ESSAY
Understanding Russia

Ewa Majewska Thompson: Understanding Russia: The Holy Fool in Russian Culture

Ewa M. Thompson is Professor and Chairman of the Department of German and Slavic Studies at Rice University. In this seminal study, she investigates the concept of the “holy fool” as it exists in Russian culture and civilization. While this might seem a specialized and curious topic of investigation, Thompson makes a convincing case that the “holy fool type” is essential to an understanding of Russian culture and religion.

The most notorious holy fool known in the West was Grigorii Rasputin, who exercised such a strange influence over the family of the Tsar before the Russian Revolution. Rasputin was, however, only the latest in a long line of such men, and his hold over the royal family was not as unusual as it might seem.

The holy fool was found in every Russian village for centuries, and often exercised great influence in governmental affairs. In early times, the holy fools went around completely naked, unwashed, and filthy; in later times they wore garish and weird outfits. At all times they caused disruptions in social life. They spoke incoherently, and their oracles were then interpreted by others. Such men were regarded as fools, but also as holy men. “It was believed that he possessed mysterious powers and was in some way in contact with the supernatural. He was also assumed to be clairvoyant, and his advice on matters personal and social was eagerly sought.” Holy fools “were capable of scandalous and malicious actions against those who displeased or contradicted them” (p. 1). The sexual immorality and vile behavior of the holy fools was excused on the grounds that they sinned to make a point, or sinned in order to humble themselves. Their total verbal incoherence, often connected to imbecility, was proof of their mystical profundity.
|---|
Tasks to complete
(1) According to the essay on the holy fool, what position does Ewa M. Thompson hold at Rice University?
(2) Resume the essay on the holy fool in Russian culture, picking up right after its final sentence.
The entries that follow are separate from the essay on the holy fool.

Data excerpts
|---|
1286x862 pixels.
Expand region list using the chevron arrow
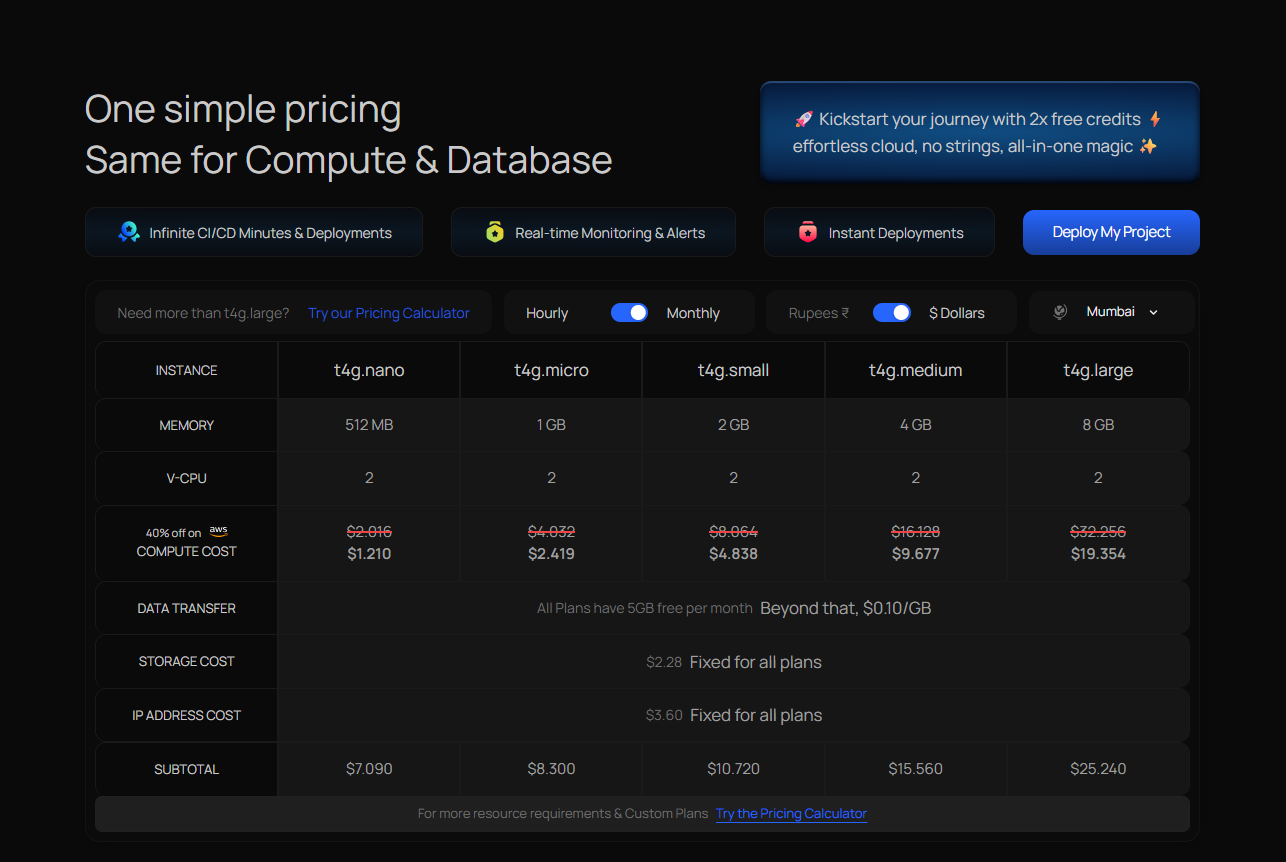click(1154, 312)
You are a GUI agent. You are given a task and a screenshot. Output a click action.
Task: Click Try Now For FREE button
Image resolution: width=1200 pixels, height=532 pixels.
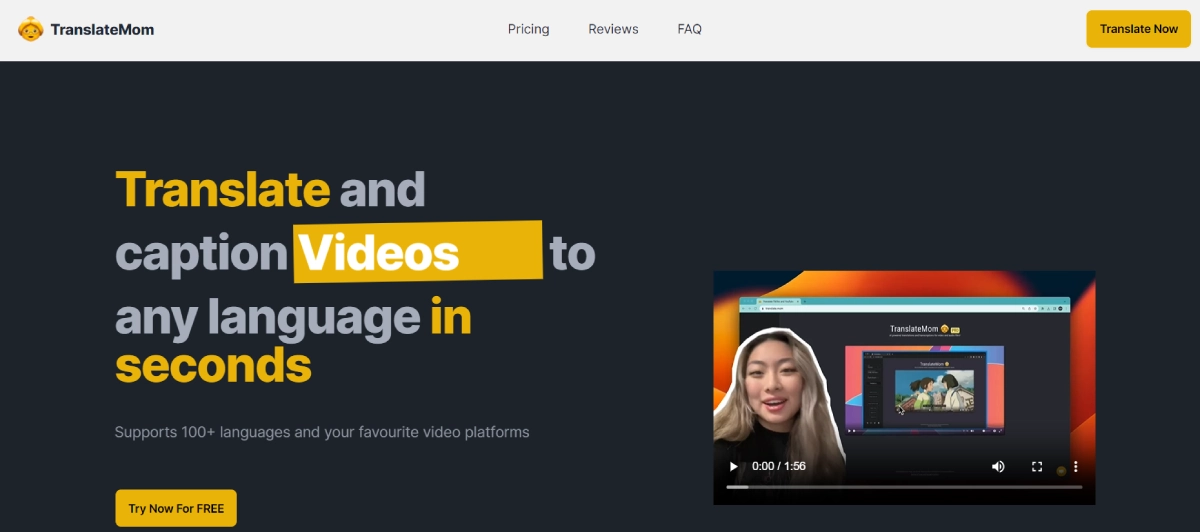pyautogui.click(x=176, y=508)
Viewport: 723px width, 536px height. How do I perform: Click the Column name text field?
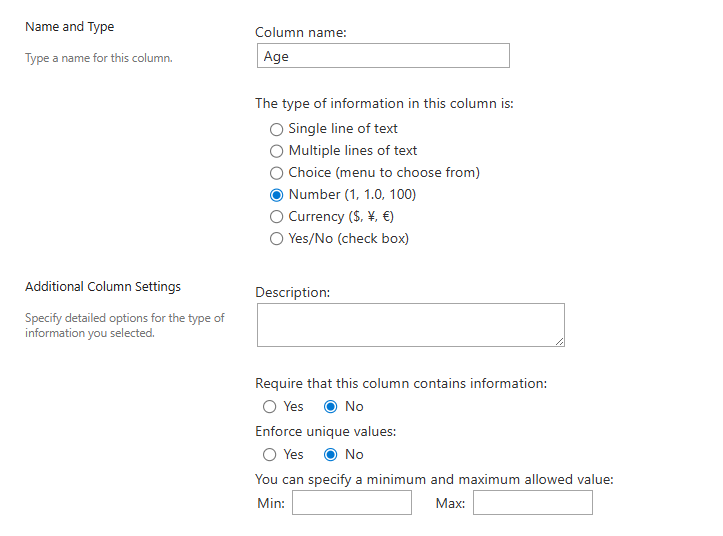[x=383, y=56]
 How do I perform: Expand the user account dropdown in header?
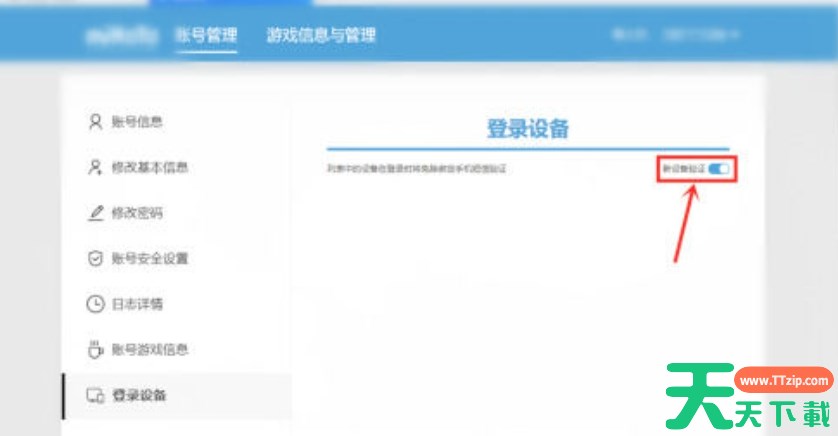click(x=704, y=35)
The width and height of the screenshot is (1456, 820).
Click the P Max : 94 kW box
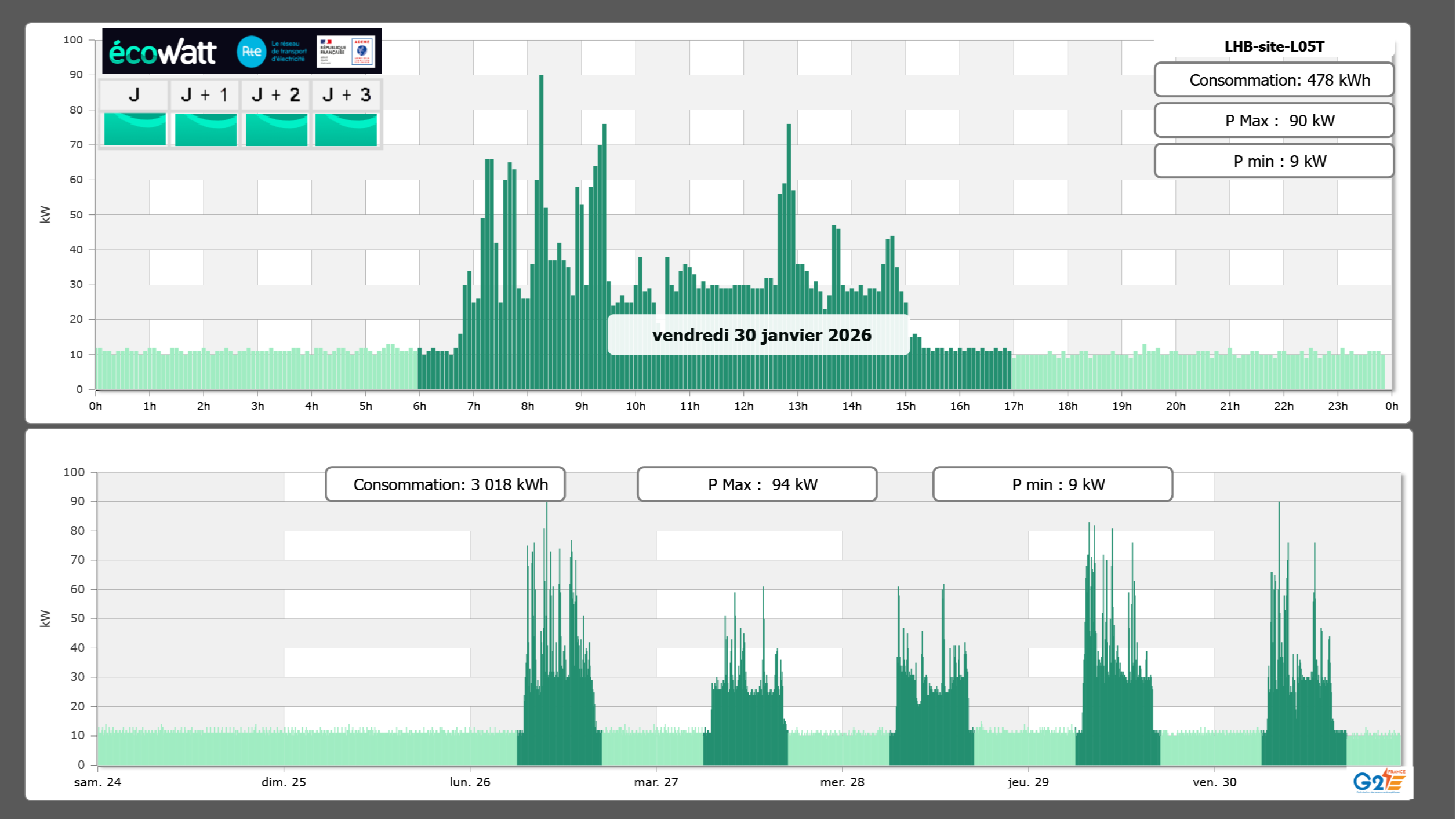click(x=757, y=484)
|---|
Response list
(1) She is Professor and Chairman of the Department of German and Slavic Studies.

(2)
Thompson shows that the holy fools were shamans, the descendants of a long history of shamanism in Russia and the cultures surrounding her (pp. 97-123). Their dress and behavior, as well as their standing in the community, demonstrate this clearly. Like the shamans, the holy fools covered themselves with iron objects and chains, engaged in trances and ecstasies, performed miracles and prophesied (in some fashion), were fond of beating drums or bells (which in Russia are fixed; i.e., they don’t swing), and were generally inclined to showmanship. Their lack of Christian morality, of course, is another parallel. The feats performed by holy fools were completely unlike those of Christian saints, for the saints did miracles to help others, while the holy fools did miracles only to call attention to themselves and to frighten ordinary people.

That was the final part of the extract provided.